Há uma passagem conhecida do Evangelho em que uma mulher, acusada de adultério, é levada para ser apedrejada. A cena, frequentemente retratada pelo cinema, costuma ser associada de forma equivocada a Maria Madalena. No episódio, Jesus afirma que aquele que estiver livre de pecado atire a primeira pedra. As pedras caem no chão e as pessoas se dispersam. A leitura feita a partir dessa narrativa aponta que, naquele contexto, ninguém se considerava livre de pecado. A comparação com o presente sugere um contraste: hoje, haveria maior disposição para o apedrejamento, pois muitos se veem como santos, sem reconhecer falhas próprias. Esse comportamento se manifesta na prática de sinalização de virtude nas redes e na persistência do impulso coletivo de linchar, xingar e atacar.
A observação leva a uma constatação: nesse aspecto, pouco mudou. A disposição humana para o julgamento público permanece, e a tecnologia amplia sua visibilidade. A partir desse ponto, a análise retorna ao tema do comportamento político. Na ciência política, há o que se chama de lendas da democracia: ideias difundidas que não se confirmam quando confrontadas com pesquisas empíricas sobre como as pessoas se comportam ao votar.

Seção de dados:
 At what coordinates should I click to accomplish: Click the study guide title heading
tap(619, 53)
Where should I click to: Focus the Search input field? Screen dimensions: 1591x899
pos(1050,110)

Tarefa proposta A: No texto sobre a mulher acusada de adultério, a que personagem a cena costuma ser associada de forma equivocada?
Tarefa proposta B: Dê continuidade ao texto sobre o julgamento público e as lendas da democracia, começando logo após a última frase apresentada.
Os dados não têm nenhuma função nesta atividade.

Resposta A: A Maria Madalena.

Resposta B:
Uma dessas lendas é a de que a maioria dos eleitores pesquisa de forma consistente antes de escolher seu candidato. Em entrevistas de rua, diante de um microfone ou de uma câmera, a resposta comum é a afirmação de que há pesquisa e informação prévias. As evidências indicam que isso não ocorre na imensa maioria dos casos. A rotina das pessoas envolve casar, separar, enfrentar perdas, lidar com inventários, trocar de celular. Nesse contexto, a decisão do voto tende a ser tomada na última hora ou guiada por simpatia ideológica, sem aprofundamento.
Há ainda um dado revelador: as pessoas costumam dedicar mais atenção à escolha de um celular do que à decisão do voto. A razão apresentada é simples. A compra de um aparelho tem impacto direto e imediato sobre quem decide. Já o voto é percebido como um entre milhões. A sensação é a de que um voto isolado não altera o resultado final, a menos que se considere uma escala ampla, algo que a maioria não faz.
Outras lendas também são mencionadas, como a ideia de que quem estudou mais vota melhor. Não há consenso sobre o que seria votar melhor. Em geral, a expressão significa votar no mesmo candidato de quem faz a afirmação. A ciência política avançou ao desmontar esses mitos sobre o comportamento do eleitorado, sem entrar, nesse momento, na análise do comportamento dos políticos.
A discussão avança para a realidade brasileira e a chamada bipolaridade eleitoral. Como explicar a eleição de um presidente do PT ao mesmo tempo em que se forma um Congresso de maioria à direita? A análise começa pela diferença entre os critérios eleitorais: o número de votos necessário para eleger um presidente não é o mesmo para eleger representantes do Legislativo.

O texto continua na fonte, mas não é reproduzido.